Jeff: A bald guy! [Laughing]

Dave: A bald guy, a guy who’s getting a little soft, a guy who’s missing body parts. I tell people that I’m going to hold onto her like grim death because I’m dating way above my pay grade. I’ve thought a lot about what I would do, though, if I wasn’t married. How would I deal with telling someone I wanted to date about my situation? You’ve dated women since your accident – what has your experience been?

Jeff: The world doesn’t really understand what it means to live with two prosthetics. They don’t understand either the capabilities or the limits. I was afraid for a long time that I would be rejected for that. The truth is, there are people in the world who would reject me for that. Turns out, those are the wrong people to date. [Laughs] I no longer worry about that because this is who I am.

I’ve seen both sides. Danced with a woman, even had coffee and dinner with her, and she didn’t even know. But after revealing my prosthetics, she rejected me outright. That night I remember laughing out loud how shallow she had turned out to be, and yet also being quite sad because it was also the closure of a door of something that I had hopes for.

The person I’m dating right now I’ve dated for several years. She had actually seen one of my prosthetic ankles the first time we met and I didn’t even know. And so later on I was working up this big internal “How am I going to tell her?” dialogue, and she responded, “Oh, I know that.” It was no big deal for her. And that was helpful because I knew it wasn’t part of the decision for us to date or not to date.

Dave: You wrote a story called The Gift. Why did you think it was so important to tell that story?

Jeff: The Gift is a small story about meeting a young woman who was one of my patients, an amputee, and she had lost her prosthesis. Entering the room to talk with her about her prosthetic needs, she saw me as “The Doctor”, and as we talked it was clear not only that I wasn’t communicating with her, but that she was in a dark place without hope. In her culture – she was an immigrant – being an amputee meant that she was family baggage. We only really connected when I took a chance and raised my pant legs. Seeing the shiny prosthetic ankles, her eyes got really big. “How can you be an amputee? You’re the doctor!” That was the first time I understood how sharing my story as an amputee could change a life, the ability to see what is possible in life, and help move people forward. It’s an important change when you move as an amputee from doing things “in spite of” amputation to understanding there really is a gift inside of the experience. The even larger lesson was that sharing my story that day was not only a gift to my patient, but also a gift to me, because it helped me understand that walking this path had actually enhanced my life in ways I hadn’t seen.

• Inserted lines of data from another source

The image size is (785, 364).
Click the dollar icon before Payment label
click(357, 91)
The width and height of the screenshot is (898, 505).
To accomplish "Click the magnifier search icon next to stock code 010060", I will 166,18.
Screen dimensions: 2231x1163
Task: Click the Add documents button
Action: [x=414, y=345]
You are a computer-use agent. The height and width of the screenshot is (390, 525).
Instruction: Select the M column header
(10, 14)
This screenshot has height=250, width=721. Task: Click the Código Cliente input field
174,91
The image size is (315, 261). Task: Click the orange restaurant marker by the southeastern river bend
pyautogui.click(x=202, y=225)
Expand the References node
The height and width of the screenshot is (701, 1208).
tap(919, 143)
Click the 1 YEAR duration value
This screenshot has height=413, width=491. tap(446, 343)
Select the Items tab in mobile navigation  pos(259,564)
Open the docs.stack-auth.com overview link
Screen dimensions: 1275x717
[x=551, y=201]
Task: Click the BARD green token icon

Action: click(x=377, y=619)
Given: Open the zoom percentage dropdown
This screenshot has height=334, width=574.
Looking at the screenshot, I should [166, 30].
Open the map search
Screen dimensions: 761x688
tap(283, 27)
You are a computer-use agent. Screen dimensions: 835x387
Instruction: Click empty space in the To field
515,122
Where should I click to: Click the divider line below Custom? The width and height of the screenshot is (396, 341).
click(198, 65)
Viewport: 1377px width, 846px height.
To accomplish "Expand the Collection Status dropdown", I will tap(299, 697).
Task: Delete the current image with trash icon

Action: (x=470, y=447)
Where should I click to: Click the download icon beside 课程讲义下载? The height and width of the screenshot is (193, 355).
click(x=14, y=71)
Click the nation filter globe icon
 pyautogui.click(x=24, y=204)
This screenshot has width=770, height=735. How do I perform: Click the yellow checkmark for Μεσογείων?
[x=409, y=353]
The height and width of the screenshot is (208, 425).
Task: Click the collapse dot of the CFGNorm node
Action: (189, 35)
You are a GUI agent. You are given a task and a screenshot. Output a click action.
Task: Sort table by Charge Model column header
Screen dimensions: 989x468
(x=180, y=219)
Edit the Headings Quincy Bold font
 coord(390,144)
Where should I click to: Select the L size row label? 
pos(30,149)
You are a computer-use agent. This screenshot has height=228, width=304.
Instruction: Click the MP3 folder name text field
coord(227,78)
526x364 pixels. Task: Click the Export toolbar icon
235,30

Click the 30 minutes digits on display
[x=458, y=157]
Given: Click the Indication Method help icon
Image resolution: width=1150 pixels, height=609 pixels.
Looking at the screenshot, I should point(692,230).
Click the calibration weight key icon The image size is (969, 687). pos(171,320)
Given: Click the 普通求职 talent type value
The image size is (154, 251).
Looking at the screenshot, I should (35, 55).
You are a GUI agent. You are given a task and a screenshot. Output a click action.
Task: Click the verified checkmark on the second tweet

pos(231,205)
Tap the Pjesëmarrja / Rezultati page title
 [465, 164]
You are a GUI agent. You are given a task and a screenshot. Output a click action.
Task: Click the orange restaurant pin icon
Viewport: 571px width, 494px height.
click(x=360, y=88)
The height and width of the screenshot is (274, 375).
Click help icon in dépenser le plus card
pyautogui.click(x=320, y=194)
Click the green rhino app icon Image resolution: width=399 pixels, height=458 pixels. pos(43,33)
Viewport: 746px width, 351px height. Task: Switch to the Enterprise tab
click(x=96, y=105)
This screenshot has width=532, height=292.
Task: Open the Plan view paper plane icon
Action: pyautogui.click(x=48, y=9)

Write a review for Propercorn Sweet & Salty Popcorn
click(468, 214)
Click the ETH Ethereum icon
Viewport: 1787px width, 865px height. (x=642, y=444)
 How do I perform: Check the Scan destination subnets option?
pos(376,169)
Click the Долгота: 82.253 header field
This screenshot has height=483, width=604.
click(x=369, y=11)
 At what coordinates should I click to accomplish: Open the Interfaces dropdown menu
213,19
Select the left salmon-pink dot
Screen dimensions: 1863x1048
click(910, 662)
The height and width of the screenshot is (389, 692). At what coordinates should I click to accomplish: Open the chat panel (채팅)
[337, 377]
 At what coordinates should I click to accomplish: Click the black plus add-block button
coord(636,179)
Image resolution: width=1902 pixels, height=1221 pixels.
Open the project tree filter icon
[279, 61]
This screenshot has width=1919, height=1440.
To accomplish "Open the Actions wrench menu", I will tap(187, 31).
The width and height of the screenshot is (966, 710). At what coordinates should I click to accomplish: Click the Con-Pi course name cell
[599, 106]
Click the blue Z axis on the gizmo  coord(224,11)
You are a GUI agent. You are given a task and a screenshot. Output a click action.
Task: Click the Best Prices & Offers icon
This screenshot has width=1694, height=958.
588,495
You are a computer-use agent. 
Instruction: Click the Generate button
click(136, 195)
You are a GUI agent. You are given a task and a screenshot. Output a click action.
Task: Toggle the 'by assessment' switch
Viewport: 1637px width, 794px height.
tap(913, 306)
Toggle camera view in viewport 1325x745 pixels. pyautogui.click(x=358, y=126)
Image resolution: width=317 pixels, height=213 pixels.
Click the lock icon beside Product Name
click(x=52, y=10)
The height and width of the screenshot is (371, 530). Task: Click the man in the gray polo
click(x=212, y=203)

Dave: When you were a resident you developed a program called “Tar Wars” which educates kids about the perils of tobacco use. My question is a serious one: should we assume from the title of the program that you have Luke Skywalker and Yoda figures stacked in your closet, still in the original packaging?

Jeff: [Laughing] Absolutely not! We started the Tar Wars program because it was an image-based program to help kids understand that the tobacco industry is lying to them. The funny thing is, the second year we were running the program, we did go to George Lucas and got permission from him to be able to use the name “Tar Wars”, but we cannot use any of the imagery, or the music, or the spaceships.

Dave: I want to finish where we started, with our conversation in 2003. I told you at that time that if I could have my leg back but I’d lose everything I learned about myself, my friends, my family, that I wouldn’t reclaim my leg. What’s your reaction to that?

Jeff: It’s a specious question that I don’t like. [Dave laughs] I’m going to reject it. I believe it’s our job to walk the path of life on which we find ourselves, and to live with the adventures we discover along the way. I wouldn’t wish an amputation on anyone. But to be able to see what I’ve seen on this journey has been magnificent. I don’t regret any of those experiences. I’d love to have my legs back, yet at the same time, love the lessons I’ve had on this path.